Required action: Within this material, state how many lines include the string "will". Reply with the number only.

Exercise materials:
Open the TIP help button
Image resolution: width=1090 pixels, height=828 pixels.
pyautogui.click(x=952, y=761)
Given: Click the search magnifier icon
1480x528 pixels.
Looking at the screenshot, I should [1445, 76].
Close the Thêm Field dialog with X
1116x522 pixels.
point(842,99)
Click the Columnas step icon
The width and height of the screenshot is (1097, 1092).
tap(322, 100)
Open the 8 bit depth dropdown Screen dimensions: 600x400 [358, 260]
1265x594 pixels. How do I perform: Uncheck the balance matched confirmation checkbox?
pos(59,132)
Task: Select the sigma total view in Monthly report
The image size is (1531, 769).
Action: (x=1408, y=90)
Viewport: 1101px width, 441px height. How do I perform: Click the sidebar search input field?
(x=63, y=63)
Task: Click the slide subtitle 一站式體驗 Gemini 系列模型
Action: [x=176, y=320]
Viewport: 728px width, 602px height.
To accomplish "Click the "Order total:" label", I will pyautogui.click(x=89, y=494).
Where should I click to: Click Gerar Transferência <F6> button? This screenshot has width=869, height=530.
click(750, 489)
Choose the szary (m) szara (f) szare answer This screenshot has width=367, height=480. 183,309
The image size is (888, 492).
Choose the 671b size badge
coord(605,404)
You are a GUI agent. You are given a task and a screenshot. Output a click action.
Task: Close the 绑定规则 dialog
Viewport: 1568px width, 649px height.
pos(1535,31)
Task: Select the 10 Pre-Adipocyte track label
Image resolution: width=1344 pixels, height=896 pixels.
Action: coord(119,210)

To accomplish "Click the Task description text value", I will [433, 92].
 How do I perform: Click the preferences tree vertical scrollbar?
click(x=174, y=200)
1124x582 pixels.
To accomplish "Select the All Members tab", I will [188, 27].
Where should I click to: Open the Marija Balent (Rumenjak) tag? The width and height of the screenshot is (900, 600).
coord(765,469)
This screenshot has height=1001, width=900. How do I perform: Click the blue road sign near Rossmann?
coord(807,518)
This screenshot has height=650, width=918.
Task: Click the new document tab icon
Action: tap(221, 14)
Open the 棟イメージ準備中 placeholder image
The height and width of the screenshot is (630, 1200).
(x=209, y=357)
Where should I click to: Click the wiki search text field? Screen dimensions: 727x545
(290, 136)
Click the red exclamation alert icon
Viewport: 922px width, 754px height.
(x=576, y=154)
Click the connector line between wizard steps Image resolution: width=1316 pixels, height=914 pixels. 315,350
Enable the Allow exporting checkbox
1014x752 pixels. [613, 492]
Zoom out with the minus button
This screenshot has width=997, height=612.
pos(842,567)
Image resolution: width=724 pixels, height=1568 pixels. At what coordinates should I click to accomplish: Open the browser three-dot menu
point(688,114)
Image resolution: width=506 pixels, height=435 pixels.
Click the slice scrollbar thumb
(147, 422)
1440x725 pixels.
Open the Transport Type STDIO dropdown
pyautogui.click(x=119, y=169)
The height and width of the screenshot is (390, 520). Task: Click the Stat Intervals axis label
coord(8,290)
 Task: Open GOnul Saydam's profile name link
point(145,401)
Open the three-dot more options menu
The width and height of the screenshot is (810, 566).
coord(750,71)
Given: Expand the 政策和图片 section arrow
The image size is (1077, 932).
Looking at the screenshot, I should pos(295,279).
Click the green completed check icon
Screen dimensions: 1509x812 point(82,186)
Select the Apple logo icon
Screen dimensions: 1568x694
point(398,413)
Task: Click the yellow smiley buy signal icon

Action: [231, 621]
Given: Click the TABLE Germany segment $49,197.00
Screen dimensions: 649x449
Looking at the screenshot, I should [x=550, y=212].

Answer space: 3